Dear Linc,
Have no fear. After my little outpouring of angst, coming home was exactly what I needed. I had rented a documentary that I never got around to watching, and Clara and her fiance joined me in doing just that. Those microwaved burritos also were pretty decent, and I still had a bag of tortilla chips lying around so that was a nice plus.
The documentary was Jews and Baseball: An American Love Story. It was really good, and was as insightful as it was funny. Baseball-playing Jews sure know how to be witty. Also, Hank Greenberg only went to college for a semester. He did pretty well as a baseball player, I’ve heard. (I am being facetious, of course.) Later on, when he went on to manage the Indians, he had to make the tough decision of letting go of Al Rosen. Knowing this eventuality, Rosen, according to the documentary, pursued the stock market and later became an MLB executive. I read up on him on Wikipedia and I didn’t even know that he would also become head of the Giants!
I felt bad for making fun of you for investing in that tech company. That was just me bearing sour grapes over progress — of course tech is the wave of the future, it’s just that society these days is laboring so painfully to birth the future that anything that isn’t tech gets sacrificed and so easily left behind to labeled as the past. Like, you know, books — which is the industry that I have decided to work in even knowing that they are in a very precarious state these days. Anyway, if going back to college isn’t right for you, then that’s OK. There’s a taboo in the shadow of all the politicians, educators, and public service announcements: college isn’t for everybody. There are good people, there are good and smart people, who never make it through or who never went at all yet still made their way in life.

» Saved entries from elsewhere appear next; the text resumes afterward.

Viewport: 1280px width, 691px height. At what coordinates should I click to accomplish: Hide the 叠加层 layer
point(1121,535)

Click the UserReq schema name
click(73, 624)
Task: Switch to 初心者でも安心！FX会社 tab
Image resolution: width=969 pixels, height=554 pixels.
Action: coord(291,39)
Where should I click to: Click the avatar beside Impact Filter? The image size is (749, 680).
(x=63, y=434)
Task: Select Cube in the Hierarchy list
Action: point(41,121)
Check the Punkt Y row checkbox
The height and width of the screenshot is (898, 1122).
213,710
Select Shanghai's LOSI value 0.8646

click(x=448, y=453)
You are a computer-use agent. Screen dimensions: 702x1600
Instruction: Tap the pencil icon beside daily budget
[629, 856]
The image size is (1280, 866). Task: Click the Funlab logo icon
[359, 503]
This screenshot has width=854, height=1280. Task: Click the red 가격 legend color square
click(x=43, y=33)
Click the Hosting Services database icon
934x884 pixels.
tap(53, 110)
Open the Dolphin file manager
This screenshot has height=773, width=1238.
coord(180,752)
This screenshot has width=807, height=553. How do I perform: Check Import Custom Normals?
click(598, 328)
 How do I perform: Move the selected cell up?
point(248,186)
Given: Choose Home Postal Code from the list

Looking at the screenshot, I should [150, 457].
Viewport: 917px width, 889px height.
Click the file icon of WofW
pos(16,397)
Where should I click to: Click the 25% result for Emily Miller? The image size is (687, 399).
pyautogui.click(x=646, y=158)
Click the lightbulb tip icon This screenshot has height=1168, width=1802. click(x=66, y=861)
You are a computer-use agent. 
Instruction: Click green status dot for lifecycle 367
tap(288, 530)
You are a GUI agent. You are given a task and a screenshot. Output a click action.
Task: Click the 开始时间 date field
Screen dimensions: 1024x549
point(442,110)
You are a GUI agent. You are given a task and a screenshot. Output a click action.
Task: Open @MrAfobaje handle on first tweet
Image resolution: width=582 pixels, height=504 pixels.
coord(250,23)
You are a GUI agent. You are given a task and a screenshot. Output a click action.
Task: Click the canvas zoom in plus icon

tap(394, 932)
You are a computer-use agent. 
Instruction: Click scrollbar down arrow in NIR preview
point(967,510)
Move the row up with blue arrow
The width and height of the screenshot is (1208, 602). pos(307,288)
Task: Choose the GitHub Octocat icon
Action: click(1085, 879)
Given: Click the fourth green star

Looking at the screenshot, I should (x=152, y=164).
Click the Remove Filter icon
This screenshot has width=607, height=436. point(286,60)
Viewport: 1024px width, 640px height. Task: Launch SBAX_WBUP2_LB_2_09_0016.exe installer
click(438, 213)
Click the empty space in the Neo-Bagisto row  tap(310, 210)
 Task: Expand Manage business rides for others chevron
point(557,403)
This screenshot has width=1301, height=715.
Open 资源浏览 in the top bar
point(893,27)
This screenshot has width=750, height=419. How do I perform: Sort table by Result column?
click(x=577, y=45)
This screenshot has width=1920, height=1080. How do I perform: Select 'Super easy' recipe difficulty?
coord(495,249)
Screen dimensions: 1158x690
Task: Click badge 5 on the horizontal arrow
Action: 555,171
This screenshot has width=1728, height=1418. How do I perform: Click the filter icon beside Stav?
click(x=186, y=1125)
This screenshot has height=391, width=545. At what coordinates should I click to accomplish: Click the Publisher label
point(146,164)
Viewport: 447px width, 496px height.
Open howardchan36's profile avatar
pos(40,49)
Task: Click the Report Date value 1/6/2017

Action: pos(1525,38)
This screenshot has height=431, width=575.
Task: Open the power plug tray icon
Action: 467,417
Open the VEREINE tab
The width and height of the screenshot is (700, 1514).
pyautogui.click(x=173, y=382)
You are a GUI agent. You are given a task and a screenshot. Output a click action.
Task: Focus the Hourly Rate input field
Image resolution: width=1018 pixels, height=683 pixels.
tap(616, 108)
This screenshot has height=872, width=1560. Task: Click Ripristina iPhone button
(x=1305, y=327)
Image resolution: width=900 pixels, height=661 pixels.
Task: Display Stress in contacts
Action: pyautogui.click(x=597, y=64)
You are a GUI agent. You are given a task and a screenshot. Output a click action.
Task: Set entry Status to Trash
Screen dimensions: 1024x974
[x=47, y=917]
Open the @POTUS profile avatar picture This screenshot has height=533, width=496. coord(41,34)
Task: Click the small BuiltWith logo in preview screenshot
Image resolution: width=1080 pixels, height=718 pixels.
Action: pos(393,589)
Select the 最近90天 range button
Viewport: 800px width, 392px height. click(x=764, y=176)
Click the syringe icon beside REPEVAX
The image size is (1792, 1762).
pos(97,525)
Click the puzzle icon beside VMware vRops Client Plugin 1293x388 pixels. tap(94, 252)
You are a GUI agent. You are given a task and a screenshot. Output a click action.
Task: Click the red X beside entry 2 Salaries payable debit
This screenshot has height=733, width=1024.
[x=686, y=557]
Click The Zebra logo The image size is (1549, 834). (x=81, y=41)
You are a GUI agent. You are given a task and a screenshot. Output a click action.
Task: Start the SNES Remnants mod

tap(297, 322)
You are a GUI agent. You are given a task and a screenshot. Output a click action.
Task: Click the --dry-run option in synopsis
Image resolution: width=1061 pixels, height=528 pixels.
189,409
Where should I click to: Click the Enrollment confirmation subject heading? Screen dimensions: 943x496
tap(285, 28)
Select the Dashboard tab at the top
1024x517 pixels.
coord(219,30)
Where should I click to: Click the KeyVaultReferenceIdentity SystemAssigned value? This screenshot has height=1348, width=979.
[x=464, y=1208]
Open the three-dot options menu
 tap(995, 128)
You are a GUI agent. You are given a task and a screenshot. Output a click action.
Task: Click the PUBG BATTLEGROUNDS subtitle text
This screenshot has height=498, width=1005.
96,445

After we watched the documentary, I took a little nightcap in the form of some indulgent YouTube fun. For some reason that I can’t explain, I was in the mood to revisit the time on one of my favorite soap operas when one of my favorite characters performed a rendition of “The Climb” by Miley Cyrus. Maybe my brain is wired to resort to sugary pop culture whenever I feel bad. Go ahead and make fun of me not just for liking pop music by the likes of Miley Cyrus, but the additional saccharine heap of pop music and soap operas. At least I know how to pick myself up.